Schematic illustration of meta-analytic assessments. Foci from included contrasts were coded according to direction of change (decreases: blue; increases: red), participant GROUP (nonsmoker or smoker) and nAChR MANIPULATION method (pharmacological administration or cigarette smoking). *One study (2 foci, 1 contrast) was excluded from the GROUP assessment as the reported drug effect was collapsed across smokers and nonsmokers.

In the first exploratory assessment, we again performed separate meta-analyses focusing on activity decreases and increases, but here, we fractionated foci by GROUP to examine common and distinct effects among smokers and nonsmokers. We first derived ALE images separately for smokers and nonsmokers employing a more lenient threshold than described above (pFDR-corrected<0.05; minimum cluster: 250mm3). To identify common group effects, we next performed a conjunction analysis with the two groups’ thresholded ALE images (smoker ∩ nonsmoker) and created conjunction maps indentifying clusters (minimum extent: 45mm3) surviving threshold in both. To identify distinct group effects, exploratory contrast analyses were also simultaneously performed along with this conjunction analysis. We identified clusters showing significant group differences (i.e., smoker > nonsmoker, smoker < nonsmoker) using a pFDR-corrected<0.05 threshold (minimum cluster: 250mm3).

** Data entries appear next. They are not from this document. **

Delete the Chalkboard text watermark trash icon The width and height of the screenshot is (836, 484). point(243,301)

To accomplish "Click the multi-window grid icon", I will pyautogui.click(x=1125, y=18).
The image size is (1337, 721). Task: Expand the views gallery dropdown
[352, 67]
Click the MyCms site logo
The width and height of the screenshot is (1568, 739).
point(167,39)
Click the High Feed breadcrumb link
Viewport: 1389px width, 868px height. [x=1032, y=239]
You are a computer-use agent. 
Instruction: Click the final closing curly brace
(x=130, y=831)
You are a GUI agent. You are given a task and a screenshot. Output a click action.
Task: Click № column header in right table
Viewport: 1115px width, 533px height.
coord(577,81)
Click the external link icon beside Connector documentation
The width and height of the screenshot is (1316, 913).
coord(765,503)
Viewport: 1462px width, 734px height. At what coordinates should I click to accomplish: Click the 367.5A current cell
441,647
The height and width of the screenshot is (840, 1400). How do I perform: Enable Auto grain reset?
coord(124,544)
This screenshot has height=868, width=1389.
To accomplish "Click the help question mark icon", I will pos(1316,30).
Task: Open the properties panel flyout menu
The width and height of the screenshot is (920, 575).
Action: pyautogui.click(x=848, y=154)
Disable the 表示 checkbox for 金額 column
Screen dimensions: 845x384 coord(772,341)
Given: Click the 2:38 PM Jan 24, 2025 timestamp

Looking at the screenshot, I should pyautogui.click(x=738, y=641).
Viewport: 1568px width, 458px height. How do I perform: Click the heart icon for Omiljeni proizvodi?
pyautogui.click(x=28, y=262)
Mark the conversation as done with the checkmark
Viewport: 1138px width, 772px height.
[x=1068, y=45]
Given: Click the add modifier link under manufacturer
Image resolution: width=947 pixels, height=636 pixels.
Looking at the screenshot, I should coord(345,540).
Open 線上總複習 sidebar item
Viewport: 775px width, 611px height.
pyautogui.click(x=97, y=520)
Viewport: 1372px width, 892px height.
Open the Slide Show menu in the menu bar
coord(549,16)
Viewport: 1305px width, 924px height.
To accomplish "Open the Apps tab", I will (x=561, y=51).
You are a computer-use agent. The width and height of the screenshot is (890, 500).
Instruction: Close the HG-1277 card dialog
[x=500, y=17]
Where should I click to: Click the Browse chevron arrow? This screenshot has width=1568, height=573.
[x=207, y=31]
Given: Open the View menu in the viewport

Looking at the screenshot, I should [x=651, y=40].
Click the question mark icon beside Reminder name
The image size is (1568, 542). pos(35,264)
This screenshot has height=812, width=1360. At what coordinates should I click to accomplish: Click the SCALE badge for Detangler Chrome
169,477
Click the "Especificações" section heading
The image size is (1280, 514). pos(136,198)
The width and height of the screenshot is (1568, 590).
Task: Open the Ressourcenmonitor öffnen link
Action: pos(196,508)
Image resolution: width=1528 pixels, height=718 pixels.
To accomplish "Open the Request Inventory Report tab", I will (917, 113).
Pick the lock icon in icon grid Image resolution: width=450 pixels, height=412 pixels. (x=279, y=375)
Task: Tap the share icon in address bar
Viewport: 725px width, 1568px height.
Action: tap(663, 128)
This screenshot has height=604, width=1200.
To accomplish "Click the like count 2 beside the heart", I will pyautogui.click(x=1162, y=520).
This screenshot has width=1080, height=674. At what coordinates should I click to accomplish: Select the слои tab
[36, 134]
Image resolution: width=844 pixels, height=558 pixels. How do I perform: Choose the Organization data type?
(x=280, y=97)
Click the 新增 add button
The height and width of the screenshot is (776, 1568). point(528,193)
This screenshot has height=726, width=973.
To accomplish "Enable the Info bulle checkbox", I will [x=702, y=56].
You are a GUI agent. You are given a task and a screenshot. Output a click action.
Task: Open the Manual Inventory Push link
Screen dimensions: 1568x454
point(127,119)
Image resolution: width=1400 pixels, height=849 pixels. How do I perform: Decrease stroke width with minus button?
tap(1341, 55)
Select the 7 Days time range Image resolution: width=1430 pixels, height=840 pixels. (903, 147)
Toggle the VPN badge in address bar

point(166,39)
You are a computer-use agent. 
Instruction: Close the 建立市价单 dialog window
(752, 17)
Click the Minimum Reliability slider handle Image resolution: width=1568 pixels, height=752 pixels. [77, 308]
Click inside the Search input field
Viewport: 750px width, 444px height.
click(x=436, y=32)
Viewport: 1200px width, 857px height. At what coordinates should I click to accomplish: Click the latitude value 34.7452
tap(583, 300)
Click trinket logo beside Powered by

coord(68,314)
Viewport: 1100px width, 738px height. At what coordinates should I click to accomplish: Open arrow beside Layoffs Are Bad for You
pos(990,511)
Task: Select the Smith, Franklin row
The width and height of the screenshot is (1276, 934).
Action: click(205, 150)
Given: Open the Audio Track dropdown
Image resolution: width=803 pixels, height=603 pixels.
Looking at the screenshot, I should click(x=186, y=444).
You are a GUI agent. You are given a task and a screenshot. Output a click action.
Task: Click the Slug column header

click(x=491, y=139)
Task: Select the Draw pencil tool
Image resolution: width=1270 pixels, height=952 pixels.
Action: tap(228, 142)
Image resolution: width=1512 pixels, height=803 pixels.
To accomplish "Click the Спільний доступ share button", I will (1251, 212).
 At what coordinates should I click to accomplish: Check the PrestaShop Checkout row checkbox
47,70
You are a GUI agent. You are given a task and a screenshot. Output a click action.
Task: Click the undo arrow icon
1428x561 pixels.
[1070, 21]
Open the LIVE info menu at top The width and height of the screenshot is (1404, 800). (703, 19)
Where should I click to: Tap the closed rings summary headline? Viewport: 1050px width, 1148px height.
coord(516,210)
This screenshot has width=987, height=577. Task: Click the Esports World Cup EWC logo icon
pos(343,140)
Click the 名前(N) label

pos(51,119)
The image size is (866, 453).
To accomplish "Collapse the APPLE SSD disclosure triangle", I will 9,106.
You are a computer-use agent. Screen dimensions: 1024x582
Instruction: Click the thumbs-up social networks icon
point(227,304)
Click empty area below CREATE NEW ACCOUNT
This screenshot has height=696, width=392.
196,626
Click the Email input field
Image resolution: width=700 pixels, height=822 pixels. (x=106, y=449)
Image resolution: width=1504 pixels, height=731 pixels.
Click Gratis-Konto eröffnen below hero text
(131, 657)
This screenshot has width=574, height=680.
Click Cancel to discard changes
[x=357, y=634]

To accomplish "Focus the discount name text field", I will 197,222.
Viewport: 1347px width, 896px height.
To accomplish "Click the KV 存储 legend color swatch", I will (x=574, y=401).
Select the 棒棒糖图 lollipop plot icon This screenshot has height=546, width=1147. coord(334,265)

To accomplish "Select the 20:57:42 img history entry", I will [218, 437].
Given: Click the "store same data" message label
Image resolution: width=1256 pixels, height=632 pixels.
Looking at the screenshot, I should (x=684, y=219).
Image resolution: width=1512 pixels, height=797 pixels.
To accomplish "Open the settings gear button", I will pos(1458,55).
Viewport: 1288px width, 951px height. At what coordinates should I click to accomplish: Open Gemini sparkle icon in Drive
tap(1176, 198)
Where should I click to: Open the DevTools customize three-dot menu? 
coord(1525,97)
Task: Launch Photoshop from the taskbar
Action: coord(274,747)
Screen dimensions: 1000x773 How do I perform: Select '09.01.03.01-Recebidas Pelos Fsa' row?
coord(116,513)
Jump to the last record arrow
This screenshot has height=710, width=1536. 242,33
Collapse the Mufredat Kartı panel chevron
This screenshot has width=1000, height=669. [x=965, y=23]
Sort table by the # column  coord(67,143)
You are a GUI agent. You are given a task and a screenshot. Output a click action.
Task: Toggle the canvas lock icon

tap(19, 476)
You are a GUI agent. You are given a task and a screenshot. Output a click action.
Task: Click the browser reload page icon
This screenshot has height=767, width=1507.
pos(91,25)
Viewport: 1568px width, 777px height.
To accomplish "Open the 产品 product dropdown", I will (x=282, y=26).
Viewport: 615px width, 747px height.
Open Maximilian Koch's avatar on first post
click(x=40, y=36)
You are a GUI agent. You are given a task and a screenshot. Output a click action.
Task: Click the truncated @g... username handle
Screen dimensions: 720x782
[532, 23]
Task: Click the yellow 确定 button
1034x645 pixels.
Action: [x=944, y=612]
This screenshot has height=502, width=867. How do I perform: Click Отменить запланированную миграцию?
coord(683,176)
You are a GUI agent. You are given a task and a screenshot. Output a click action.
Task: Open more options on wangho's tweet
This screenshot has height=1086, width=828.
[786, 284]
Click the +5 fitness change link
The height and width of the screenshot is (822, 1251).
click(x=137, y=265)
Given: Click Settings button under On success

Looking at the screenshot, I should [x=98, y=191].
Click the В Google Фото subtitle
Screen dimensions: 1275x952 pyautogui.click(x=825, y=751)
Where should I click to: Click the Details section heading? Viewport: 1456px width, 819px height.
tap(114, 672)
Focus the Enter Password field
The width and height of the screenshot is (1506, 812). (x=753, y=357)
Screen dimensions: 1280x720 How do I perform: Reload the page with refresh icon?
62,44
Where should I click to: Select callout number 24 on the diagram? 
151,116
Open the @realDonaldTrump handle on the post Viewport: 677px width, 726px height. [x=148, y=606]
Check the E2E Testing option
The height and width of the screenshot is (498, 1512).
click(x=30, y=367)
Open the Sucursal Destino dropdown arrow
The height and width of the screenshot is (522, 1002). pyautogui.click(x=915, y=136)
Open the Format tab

In the second exploratory assessment, we further parsed foci from smokers by nAChR MANIPULATION method to isolate the common and distinct effects of pharmacological administration and cigarette smoking. Employing the same thresholds described for the former assessment, we derived separate ALE images for both manipulation methods and performed a conjunction analysis to identify common effects (pharmaco ∩ smoking) and contrast analyses to identify distinct effects (pharmaco > smoking, pharmaco < smoking).

RESULTS

OVERALL impact of nAChR agonists

To elucidate brain regions modulated by nAChR agonist administration, we first conducted two meta-analyses identifying convergent activity decreases and increases (Figure 2, Table 1). When considering all foci, nAChR agonists were associated with activity decreases in the ventromedial PFC (vmPFC), subgenual ACC, PCC, right parahippocampus, bilateral insulae, right superior parietal cortex, and right precentral cortex (Figure 2, blue). Further characterization of these activity decreases, revealed that modulations in the vmPFC, PCC, and parahippocampus reflected enhanced deactivations whereas modulations in the subgenual ACC, bilateral insulae, and the parietal, and precentral cortices reflected reduced activations (Supplemental Figure S1). Conversely, nAChR agonists were associated with activity increases in the dorsomedial PFC (dmPFC), dorsal ACC, thalamus, cuneus, lingual gyrus, and lateral prefrontal and parietal cortices (Figure 2, red). Additionally, we conducted multiple ancillary analyses to more precisely characterize the behavioral domain and analytical context in which these activity decreases and increases were observed (Supplemental Figures S2-S6, Tables S4-S6).

Figure 2.

Figure 2

Overall impact of nAChR agonist administration. Across all studies, nAChR agonists were associated with decreased activity (blue; baseline > drug) notably in the vmPFC, subgenual ACC, PCC, right parahippocampus, and bilateral insulae. In addition, nAChR agonists were associated with increased activity (red; drug > baseline) notably in the dmPFC, dorsal ACC, thalamus, cuneus, lingual gyrus, and lateral prefrontal and parietal regions. Functionally defined and publically available templates (84) of the DMN (purple transparency) as well as the left and right ECN (yellow transparency) are overlaid for visualization of overlap between convergent activity modulations and these large-scale networks. Numbering (decreases) and lettering (increases) correspond to coordinates listed in Table 1. See Supplemental Figures S1-S5 and Tables S4-S5 for ancillary analyses further characterizing the nature of and context in which these activity modulations were observed. See Supplemental Figure S6 and Table S6 for statistical comparison between these two ALE images.

Table 1.

Overall impact of nAChR agonists: Coordinates of identified clusters.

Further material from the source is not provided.